--- SOURCE INFORMATION ---

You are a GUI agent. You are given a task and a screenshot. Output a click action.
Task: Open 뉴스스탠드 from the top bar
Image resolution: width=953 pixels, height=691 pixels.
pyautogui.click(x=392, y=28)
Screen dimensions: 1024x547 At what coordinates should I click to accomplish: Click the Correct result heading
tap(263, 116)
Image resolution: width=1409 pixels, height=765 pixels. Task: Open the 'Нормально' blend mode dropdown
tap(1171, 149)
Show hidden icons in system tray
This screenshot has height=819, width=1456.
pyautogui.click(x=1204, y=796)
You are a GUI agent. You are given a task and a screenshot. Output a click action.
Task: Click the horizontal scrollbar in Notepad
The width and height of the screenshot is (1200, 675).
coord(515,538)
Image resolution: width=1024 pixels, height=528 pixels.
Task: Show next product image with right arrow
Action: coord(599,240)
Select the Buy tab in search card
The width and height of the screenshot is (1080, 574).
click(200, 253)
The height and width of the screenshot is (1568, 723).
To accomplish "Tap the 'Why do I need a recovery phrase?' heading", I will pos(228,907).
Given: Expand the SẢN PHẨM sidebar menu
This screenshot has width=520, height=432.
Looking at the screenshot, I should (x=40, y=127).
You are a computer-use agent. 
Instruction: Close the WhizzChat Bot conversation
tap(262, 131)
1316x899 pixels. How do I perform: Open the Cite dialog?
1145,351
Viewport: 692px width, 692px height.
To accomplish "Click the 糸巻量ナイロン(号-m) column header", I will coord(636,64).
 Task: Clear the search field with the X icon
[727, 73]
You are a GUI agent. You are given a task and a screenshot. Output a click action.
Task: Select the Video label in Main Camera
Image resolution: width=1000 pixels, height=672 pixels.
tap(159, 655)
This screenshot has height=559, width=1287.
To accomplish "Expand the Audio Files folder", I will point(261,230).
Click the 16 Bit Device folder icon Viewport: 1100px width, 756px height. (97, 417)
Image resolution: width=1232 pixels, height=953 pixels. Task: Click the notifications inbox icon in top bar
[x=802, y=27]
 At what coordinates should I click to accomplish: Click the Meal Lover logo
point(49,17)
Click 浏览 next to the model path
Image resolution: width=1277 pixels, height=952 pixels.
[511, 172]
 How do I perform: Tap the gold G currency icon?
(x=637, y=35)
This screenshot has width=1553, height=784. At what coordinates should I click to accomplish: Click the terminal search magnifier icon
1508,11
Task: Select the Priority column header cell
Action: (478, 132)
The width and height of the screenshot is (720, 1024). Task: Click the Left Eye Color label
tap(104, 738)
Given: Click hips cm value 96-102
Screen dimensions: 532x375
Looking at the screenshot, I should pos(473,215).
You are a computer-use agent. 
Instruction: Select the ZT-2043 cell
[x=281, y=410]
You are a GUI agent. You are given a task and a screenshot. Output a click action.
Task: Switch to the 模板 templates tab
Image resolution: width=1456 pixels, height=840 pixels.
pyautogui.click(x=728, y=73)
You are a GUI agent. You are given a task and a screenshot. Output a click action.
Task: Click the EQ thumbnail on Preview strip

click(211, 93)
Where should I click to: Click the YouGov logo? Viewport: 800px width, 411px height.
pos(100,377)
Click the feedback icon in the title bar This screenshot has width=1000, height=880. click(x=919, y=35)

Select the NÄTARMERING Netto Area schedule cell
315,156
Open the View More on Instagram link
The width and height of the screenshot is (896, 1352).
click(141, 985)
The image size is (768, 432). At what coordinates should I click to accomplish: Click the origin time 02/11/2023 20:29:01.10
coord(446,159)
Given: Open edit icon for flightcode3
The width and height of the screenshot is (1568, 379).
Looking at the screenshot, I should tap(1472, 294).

---

Starting with the line with "Screen dimensions: 532x375" above and going on through the line with "Task: Switch to the 模板 templates tab", transcribe every line exactly, both ends included, and add nothing.

RESPONSE:
Screen dimensions: 532x375
Looking at the screenshot, I should pos(473,215).
You are a computer-use agent. 
Instruction: Select the ZT-2043 cell
[x=281, y=410]
You are a GUI agent. You are given a task and a screenshot. Output a click action.
Task: Switch to the 模板 templates tab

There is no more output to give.